# wynn filter on it's way!



## dwendt1978 (Mar 13, 2010)

Finally got around to ordering my Wynn Cartridge Filter for my HF DC. Think it should be called a CC Chip Collector instead.

Then it's picking up an air filtration unit, going with the Delta I think, because this summer it would be nice to have the kids come out to the garage and not worry about them inhaling dust.

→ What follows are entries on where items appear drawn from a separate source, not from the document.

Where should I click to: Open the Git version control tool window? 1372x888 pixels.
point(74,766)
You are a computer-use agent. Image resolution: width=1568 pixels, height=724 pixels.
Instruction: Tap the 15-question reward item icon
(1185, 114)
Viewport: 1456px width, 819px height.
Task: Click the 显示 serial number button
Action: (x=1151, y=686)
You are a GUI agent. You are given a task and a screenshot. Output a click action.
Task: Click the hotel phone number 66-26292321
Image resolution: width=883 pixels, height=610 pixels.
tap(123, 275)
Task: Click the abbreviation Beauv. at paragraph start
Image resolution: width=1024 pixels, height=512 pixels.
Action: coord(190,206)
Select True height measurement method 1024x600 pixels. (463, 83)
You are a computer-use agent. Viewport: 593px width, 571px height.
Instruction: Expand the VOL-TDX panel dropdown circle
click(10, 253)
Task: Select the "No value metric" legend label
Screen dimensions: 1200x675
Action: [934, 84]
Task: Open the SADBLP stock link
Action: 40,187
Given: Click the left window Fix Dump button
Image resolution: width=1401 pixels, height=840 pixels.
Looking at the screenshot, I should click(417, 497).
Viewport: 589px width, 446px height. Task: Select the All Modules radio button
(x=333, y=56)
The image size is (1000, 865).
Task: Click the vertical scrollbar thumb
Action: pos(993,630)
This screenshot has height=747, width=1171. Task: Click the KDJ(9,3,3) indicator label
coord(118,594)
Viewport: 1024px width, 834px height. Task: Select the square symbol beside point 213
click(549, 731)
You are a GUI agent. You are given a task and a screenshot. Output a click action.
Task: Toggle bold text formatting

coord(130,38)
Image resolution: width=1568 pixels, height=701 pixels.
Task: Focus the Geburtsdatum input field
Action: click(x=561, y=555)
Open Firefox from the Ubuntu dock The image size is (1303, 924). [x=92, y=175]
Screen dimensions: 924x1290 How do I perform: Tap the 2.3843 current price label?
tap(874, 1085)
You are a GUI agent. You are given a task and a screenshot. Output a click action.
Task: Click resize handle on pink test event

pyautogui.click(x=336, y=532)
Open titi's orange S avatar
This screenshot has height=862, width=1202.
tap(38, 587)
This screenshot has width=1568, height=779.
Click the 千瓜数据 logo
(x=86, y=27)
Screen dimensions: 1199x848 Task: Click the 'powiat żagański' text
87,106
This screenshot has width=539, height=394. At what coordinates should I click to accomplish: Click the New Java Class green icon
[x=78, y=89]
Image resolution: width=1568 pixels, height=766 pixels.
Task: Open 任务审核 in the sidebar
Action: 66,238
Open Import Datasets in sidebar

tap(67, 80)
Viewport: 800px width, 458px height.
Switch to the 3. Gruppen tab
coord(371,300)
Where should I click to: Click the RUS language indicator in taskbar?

I hate spending my extra cash on something that doesn't make dust but I'm so tired of everything being covered in dust.


----------



## thegrgyle (Jan 11, 2011)

You and your lungs won't regret it!

FAbian


----------



## rrbrown (Feb 15, 2009)

thegrgyle said:


> You and your lungs won't regret it!
> 
> FAbian


 + one.:thumbsup:


----------



## DeclanJustin (Mar 1, 2012)

Hello! I want to know more about Wynn filter. I hope more discussions will further help me. Thanks


----------



## dwendt1978 (Mar 13, 2010)

Well I got my chip seperator hooked up and was very dissapointed in the loss of suction on my DC. Then my Wynn filter came in the mail. I installed it and my DC's suction seemed more powerful then even before the seperator. Very happy with it and you can definitly notice a difference in air quality


----------



## rrbrown (Feb 15, 2009)

dwendt1978 said:


> Well I got my chip seperator hooked up and was very dissapointed in the loss of suction on my DC. Then my Wynn filter came in the mail. I installed it and my DC's suction seemed more powerful then even before the seperator. Very happy with it and you can definitly notice a difference in air quality


That's exactly what I have been saying and tried to show a while back with the test I done. Good to here it worked out for you.


----------



## thegrgyle (Jan 11, 2011)

Awesome! Now, get back to making some more dust. :laughing:

FAbian


----------